It's something Harley Davidson themselves understand. You clean the brightwork because it is there to be maintained; if you didn't you'd be a slacker. After all, you've just pummelled your lovely machine for hundreds of miles and you and it are filthy. Sometimes you get to like that road dirt, you appreciate it as evidence of the struggle, but sooner or later, there is the obligation to clean. By cleaning you don't just restore your machine to start all over again, but inspect it for faults; you are running your fingers over everything.
Cleaning a motorcycle or, in my case, trike, is not like cleaning a car. My brother gets furious that in Lincolnshire, people can't be bothered to clean their cars. Actually, he gets furious that local folks don't do it and the market is secured by enterprising Poles. That's not the point for me. If you don't clean your vehicle yourself, you stand no chance of understanding it.
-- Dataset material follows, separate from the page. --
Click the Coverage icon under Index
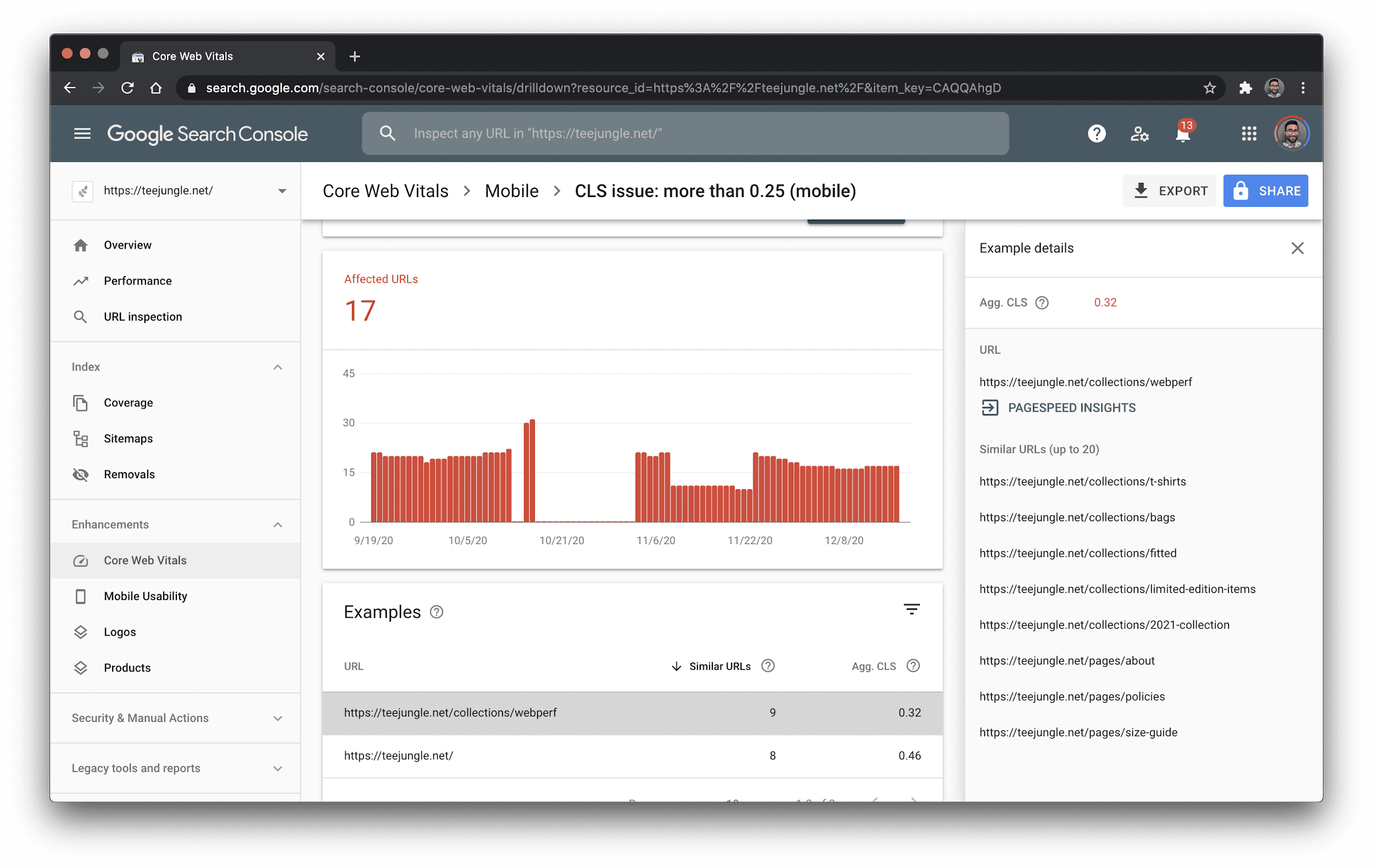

There are many tools for the job, from toothbrushes up, and there are many custom devices to clean difficult or inaccessible parts. It is even a methodical process, clean this before you clean that, clean that with this, clean this with that. Your life, after all depends on it.
It's an exhausting process almost as much as riding itself, but the pleasure in making sure the bright bits are still bright makes you check every bolt and connection, so you are in the process of identifying with your machine. Matthew Crawford's book The Case for Working With Your Hands is a kind of contemporary Zen and the Art of Motorcycle Maintenance. It has much to say about a world, as in the film Wally, where humans drift about staring at screens with a sense of entitlement to do so; a world without engagement with such things. Even Wheeler Dealers' Ed China quit the show when the knew owners found the bits that made the show interesting, the fixing bits, too arduous for a millennial audience.
An old lady said to me, in passing, that you could live in my garage. Well no, but it does represent a form of second life. Even walking there, I find myself standing a little taller as I approach. I methodically release the locks, always in a particular order. If that order wasn't there, there would be more chance of error; both on the trike, and in life.
Julie smiles at my indulgence with the calendars; it's quite a collection.